Search the data for the string "every" and copy each line where it turns up.
◆ ◆ ◆ ◆ ◆
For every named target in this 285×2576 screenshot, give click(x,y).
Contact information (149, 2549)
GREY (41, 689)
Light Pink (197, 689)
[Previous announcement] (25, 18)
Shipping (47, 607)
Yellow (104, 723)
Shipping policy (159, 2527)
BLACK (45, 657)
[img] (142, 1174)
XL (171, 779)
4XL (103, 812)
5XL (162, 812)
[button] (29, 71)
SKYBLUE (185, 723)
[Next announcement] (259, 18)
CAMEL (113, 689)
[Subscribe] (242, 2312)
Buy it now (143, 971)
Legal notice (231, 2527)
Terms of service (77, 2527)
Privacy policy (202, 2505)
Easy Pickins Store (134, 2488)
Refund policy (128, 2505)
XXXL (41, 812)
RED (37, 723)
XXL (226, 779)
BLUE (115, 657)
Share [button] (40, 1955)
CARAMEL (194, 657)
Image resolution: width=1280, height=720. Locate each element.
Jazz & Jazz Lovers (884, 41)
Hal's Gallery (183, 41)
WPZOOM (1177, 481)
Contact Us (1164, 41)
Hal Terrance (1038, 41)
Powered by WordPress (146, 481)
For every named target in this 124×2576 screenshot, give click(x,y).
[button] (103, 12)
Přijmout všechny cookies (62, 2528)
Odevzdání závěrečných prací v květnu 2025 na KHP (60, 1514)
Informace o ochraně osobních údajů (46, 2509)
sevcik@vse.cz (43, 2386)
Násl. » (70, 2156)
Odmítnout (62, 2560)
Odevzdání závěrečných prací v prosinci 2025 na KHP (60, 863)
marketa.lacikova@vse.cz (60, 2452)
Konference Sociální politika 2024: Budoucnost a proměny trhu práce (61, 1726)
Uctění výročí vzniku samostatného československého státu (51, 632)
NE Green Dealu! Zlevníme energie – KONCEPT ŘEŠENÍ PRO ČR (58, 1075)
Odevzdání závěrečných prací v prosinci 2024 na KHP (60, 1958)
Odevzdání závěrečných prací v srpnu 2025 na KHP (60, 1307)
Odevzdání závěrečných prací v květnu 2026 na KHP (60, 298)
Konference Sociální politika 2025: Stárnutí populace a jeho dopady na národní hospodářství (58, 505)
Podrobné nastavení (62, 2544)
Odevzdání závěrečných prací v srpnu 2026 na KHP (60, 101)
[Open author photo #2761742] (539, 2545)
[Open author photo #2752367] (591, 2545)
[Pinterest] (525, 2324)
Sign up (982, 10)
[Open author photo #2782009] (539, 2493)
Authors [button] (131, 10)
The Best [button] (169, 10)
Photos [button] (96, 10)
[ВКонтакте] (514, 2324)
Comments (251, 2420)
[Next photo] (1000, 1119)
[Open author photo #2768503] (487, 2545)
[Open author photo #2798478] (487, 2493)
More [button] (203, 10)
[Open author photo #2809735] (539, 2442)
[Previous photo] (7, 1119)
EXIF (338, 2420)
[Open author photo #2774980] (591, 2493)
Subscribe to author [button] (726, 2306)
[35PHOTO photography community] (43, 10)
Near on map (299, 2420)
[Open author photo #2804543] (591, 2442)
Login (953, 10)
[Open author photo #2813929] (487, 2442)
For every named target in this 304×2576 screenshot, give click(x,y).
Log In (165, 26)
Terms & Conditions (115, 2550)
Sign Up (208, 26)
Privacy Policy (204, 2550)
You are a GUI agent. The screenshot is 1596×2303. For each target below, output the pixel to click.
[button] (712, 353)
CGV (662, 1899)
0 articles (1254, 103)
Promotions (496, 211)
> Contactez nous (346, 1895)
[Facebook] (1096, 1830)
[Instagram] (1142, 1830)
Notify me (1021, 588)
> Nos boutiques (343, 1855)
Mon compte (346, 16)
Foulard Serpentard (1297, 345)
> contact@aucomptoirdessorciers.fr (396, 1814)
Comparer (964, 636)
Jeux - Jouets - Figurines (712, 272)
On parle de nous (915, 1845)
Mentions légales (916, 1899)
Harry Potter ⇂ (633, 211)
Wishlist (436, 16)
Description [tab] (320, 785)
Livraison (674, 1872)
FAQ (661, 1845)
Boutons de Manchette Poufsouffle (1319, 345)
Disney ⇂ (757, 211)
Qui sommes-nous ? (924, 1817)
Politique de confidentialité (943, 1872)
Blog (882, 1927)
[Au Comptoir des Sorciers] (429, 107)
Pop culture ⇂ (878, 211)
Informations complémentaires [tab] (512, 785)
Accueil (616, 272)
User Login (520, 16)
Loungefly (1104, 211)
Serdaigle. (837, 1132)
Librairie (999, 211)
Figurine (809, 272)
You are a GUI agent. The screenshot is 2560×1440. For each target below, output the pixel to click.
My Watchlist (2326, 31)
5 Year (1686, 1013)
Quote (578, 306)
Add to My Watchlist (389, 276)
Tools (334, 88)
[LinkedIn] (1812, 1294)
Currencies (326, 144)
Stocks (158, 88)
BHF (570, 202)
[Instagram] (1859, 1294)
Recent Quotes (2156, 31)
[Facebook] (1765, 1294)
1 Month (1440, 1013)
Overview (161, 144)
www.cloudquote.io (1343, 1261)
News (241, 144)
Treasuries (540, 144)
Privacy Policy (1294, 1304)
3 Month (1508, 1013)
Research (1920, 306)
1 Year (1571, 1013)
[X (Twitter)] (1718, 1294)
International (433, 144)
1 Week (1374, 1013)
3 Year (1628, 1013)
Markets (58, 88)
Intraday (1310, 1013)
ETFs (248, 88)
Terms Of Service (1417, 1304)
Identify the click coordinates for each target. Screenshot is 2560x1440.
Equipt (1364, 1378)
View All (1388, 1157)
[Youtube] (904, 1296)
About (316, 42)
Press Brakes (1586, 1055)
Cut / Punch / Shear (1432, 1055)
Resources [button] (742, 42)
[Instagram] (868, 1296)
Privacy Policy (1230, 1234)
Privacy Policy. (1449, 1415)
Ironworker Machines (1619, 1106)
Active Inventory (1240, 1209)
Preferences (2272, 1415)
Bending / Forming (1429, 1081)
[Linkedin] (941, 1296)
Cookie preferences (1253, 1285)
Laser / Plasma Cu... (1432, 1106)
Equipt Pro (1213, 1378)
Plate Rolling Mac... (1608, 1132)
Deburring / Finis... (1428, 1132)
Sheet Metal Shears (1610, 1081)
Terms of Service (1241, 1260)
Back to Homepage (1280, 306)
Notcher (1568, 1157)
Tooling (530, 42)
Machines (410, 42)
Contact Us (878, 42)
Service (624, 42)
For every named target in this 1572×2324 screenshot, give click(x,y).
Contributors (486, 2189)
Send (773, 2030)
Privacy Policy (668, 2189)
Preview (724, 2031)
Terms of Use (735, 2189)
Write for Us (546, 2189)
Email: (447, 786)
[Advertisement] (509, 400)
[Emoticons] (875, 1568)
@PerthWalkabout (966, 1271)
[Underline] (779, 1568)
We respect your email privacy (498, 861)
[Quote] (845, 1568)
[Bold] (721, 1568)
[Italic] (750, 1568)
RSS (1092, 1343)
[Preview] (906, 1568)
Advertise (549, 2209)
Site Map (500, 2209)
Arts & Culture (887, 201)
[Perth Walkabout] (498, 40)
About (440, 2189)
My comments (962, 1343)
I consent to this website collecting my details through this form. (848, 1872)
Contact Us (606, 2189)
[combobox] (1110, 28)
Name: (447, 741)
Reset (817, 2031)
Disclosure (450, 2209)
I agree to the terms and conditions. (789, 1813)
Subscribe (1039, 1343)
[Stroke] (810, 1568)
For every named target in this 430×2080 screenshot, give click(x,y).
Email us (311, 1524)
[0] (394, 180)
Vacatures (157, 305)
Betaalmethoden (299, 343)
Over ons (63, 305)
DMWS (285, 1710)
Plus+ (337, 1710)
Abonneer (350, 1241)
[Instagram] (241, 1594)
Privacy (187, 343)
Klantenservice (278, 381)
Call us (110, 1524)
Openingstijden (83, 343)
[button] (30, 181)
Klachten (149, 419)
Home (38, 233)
◆ ◆ ◆ ◆ ◆
## [Written answer]
For every named target in this 285×2576 screenshot, give click(x,y).
For every named target in this 124×2576 screenshot, give click(x,y).
For every named target in this 304×2576 screenshot, give click(x,y).
For every named target in this 1572×2324 screenshot, give click(x,y).
For every named target in this 430×2080 screenshot, give click(x,y).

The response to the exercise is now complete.